Speaker: Zhongwei Shen, Department of Mathematics and Statistics, Auburn University
Title: Front Propagation in Reaction-Diffusion Equations with Ignition Nonlinearities
Abstract: In this talk, I will present the developments of front propagation in diffusive media of ignition type, with the focus on traveling waves and their generalizations. I will first present some classical results in the homogeneous media. Then, I will move to the recent developments in space heterogeneous media. Finally, I will present my recent work with W. Shen in time heterogeneous media.
Speaker: Jiayin Jin, Department of Mathematics, Michigan Sate University
Abstract: In this talk I will present how to establish the existence of a invariant manifold of bubble states for the mass-conserving Allen-Cahn equation in two space dimensions, and give the dynamics for the center of the bubble.
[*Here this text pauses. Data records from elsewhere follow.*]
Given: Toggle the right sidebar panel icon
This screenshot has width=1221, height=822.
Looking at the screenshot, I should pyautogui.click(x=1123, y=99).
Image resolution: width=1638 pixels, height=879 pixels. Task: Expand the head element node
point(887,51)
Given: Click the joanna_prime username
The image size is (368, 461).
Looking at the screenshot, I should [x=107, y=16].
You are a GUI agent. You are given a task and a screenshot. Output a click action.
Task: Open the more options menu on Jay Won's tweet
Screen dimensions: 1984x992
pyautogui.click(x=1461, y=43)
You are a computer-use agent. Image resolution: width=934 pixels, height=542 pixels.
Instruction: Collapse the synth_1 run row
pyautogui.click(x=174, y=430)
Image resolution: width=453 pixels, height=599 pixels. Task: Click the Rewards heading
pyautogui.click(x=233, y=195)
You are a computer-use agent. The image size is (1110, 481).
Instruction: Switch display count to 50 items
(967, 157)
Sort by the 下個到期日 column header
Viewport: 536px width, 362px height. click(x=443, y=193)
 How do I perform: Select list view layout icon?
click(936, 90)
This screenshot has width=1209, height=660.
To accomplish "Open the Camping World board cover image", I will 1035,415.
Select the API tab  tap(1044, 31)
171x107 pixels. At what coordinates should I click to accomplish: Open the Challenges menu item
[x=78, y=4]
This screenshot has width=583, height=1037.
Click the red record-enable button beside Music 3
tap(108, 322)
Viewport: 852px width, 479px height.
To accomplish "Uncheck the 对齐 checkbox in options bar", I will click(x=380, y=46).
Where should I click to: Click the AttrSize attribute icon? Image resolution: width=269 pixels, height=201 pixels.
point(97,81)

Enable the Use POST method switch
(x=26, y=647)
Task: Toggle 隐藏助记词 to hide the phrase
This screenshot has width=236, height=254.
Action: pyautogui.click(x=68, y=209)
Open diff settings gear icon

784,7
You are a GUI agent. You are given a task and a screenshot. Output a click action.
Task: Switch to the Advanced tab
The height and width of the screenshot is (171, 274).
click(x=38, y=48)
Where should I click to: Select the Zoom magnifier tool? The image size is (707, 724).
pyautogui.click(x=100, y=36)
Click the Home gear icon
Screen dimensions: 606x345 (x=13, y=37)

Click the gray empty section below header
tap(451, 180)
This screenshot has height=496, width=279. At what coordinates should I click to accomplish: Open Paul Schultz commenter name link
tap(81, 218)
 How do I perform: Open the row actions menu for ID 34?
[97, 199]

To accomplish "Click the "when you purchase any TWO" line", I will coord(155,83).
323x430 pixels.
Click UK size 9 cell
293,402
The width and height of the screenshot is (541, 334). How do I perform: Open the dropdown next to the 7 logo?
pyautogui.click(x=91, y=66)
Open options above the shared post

Speaker: Catalin Turc, Department of Mathematical Sciences, New Jersey Institute of Technology
Speaker: Shan Zhao, Department of Mathematics, University of Alabama
Title: New Developments of Alternating Direction Implicit (ADI) Algorithms for Biomolecular Solvation Analysis
Abstract: In this talk, I will first present some tailored alternating direction implicit (ADI) algorithms for solving nonlinear PDEs in biomolecular solvation analysis. Based on the variational formulation, we have previously proposed a pseudo-transient continuation model to couple a nonlinear Poisson-Boltzmann (NPB) equation for the electrostatic potential with a geometric flow equation defining the biomolecular surface. To speed up the simulation, we have reformulated the geometric flow equation so that an unconditionally stable ADI algorithm can be realized for molecular surface generation. Meanwhile, to overcome the stability issue associated with the strong nonlinearity, we have introduced an operator splitting ADI method for solving the NPB equation. Motivated by our biological applications, we have also recently carried out some studies on the algorithm development for solving the parabolic interface problem. A novel matched ADI method has been developed to solve a 2D diffusion equation with material interfaces involving complex geometries. For the first time in the literature, the ADI finite difference method is able to deliver a second order of accuracy in space for arbitrarily shaped interfaces and spatial-temporal dependent interface conditions.
Speaker: Junshan Lin
Title: Electromagnetic Field Enhancement for Metallic Nano-gaps
Abstract: There has been increasing interest in electromagnetic field enhancement and extraordinary optical transmission effect through subwavelength apertures in recent years, due to its significant potential applications in biological and chemical sensing, spectroscopy, terahertz semiconductor devices, etc. In this talk, I will present a quantitative analysis for the field enhancement when an electromagnetic wave passes through small metallic gaps. We focus on a particular configuration when there is extreme scale difference between the wavelength of the incident wave, the thickness of metal films, and the size of gap aperture. Based upon a rigorous study of the perfect electrical conductor model, we show that enormous electric field enhancement occurs inside the gap. Furthermore, the enhancement strength is proportional to ratio between the wavelength of the incident wave and the thickness of the metal film, which could exceed 10000 due to the scale difference between the two. On other hand, there is no significant magnetic field enhancement inside the gap. The ongoing work along this research direction will also be discussed.